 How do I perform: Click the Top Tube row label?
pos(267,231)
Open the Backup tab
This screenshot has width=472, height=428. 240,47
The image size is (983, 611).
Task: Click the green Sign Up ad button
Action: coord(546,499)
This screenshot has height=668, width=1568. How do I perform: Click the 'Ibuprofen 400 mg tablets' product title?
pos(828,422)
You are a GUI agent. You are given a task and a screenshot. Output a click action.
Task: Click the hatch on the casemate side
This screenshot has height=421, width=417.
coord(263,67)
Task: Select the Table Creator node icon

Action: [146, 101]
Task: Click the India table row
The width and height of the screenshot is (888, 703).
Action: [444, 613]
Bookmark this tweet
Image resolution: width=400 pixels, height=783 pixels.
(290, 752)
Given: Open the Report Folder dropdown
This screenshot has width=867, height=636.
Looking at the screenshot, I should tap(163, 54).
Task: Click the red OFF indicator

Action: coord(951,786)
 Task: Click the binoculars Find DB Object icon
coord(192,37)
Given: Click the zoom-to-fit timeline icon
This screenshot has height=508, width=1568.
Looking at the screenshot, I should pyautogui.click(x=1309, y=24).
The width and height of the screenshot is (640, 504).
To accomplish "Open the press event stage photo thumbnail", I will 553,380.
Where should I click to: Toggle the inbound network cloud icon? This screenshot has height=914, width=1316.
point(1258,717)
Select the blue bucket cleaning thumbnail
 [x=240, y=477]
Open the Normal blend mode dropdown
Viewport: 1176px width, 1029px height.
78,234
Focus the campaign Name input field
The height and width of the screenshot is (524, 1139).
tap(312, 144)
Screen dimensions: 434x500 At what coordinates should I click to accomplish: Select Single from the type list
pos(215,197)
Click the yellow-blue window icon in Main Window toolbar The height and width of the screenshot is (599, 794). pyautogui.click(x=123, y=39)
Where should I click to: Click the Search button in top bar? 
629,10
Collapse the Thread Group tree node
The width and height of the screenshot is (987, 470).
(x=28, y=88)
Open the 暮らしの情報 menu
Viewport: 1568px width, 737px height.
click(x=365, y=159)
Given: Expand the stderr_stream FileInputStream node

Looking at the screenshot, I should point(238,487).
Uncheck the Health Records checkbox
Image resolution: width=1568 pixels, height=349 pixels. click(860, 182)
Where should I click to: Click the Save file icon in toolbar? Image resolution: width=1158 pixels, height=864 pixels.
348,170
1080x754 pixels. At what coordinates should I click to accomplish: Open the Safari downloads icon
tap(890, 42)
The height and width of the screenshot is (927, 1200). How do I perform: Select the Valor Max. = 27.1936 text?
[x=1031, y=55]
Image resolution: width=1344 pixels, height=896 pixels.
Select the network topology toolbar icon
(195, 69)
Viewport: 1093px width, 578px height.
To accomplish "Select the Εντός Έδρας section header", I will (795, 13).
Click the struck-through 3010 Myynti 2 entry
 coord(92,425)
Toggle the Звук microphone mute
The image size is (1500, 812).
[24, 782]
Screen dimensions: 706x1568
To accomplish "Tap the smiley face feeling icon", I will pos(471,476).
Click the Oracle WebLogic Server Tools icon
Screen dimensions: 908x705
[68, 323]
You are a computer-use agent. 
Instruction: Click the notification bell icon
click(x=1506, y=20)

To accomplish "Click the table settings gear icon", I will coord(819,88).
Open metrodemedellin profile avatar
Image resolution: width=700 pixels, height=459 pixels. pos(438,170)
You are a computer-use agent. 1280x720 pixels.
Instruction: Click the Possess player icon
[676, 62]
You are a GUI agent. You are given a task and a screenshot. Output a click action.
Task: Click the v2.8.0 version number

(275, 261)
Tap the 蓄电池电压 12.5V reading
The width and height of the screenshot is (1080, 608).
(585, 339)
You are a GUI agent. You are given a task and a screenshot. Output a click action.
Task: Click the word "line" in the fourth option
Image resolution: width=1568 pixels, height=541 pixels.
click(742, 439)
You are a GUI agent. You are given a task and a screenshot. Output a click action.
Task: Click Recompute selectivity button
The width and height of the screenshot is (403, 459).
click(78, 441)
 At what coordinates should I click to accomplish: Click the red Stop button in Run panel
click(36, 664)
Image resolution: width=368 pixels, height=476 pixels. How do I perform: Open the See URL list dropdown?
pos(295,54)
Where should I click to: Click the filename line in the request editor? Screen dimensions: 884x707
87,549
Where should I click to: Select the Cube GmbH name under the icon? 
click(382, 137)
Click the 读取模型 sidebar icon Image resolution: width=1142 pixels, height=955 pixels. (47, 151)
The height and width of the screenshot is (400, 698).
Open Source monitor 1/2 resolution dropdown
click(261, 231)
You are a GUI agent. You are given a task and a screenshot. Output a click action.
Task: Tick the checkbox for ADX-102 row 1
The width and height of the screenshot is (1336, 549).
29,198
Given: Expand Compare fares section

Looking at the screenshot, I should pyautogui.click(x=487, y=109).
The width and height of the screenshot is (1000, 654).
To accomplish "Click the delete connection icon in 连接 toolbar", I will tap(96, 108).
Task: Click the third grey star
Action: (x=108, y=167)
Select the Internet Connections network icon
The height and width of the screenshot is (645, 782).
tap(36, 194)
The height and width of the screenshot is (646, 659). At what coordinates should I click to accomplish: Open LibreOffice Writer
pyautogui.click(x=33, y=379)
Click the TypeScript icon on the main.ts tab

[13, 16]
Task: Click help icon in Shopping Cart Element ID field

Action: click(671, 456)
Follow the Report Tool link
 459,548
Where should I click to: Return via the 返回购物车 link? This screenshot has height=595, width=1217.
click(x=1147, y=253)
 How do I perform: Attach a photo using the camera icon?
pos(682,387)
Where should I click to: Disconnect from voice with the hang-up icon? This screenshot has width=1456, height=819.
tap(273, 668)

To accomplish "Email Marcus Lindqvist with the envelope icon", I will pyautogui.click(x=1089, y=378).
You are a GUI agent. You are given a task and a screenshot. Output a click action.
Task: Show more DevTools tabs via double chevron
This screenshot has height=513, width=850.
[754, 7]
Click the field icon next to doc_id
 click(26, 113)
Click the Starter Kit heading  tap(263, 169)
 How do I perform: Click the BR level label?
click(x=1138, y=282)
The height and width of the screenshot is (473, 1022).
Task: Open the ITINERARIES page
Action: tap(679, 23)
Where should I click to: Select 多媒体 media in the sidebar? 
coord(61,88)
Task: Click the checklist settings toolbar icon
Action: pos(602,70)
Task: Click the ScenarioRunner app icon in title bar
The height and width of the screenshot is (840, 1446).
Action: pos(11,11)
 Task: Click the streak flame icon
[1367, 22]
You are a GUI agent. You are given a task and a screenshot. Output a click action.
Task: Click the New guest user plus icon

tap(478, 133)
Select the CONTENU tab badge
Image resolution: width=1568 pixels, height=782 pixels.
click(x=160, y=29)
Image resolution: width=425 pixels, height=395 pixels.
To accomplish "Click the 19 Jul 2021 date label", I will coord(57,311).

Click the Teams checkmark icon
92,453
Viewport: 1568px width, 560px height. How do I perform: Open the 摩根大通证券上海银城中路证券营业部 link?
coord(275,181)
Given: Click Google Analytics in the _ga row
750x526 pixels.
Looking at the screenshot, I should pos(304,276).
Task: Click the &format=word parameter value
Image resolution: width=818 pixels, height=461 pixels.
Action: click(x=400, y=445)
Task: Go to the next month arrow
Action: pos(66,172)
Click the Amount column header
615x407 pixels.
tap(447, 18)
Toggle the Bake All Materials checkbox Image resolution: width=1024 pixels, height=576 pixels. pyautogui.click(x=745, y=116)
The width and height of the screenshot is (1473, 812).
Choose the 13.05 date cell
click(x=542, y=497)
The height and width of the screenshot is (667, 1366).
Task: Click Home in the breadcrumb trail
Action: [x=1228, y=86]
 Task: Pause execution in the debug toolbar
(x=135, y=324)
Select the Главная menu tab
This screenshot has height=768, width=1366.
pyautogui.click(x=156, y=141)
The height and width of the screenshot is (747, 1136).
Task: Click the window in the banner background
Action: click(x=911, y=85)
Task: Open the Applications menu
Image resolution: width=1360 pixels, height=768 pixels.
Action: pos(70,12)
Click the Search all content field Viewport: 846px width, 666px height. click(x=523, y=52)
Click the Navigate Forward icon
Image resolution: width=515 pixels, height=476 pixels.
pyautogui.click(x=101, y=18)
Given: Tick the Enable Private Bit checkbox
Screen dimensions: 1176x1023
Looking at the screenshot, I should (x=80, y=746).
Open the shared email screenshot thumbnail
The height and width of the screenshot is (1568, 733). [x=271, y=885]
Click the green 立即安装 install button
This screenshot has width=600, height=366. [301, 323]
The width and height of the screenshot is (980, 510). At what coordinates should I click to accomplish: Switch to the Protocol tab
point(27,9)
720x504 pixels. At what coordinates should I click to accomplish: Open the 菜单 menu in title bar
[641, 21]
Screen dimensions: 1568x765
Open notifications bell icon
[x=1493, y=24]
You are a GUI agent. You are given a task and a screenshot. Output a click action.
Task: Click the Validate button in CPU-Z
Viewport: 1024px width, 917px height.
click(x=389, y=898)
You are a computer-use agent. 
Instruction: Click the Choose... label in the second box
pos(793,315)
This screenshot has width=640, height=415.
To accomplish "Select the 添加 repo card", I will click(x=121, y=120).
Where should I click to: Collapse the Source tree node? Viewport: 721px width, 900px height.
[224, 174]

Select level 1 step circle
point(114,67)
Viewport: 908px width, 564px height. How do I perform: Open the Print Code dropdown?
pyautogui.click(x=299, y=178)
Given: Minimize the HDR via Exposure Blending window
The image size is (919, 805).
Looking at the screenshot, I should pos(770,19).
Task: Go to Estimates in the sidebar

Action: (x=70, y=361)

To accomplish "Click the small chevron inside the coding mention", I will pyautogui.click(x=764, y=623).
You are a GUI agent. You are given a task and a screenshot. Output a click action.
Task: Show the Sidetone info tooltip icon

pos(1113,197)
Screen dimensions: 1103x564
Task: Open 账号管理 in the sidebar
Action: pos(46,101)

----------------

#### [TASK DETAILS]
From the data above, show each line that contains "chevron".

#### [SOLUTION]
Task: Show more DevTools tabs via double chevron
To accomplish "Click the small chevron inside the coding mention", I will pyautogui.click(x=764, y=623).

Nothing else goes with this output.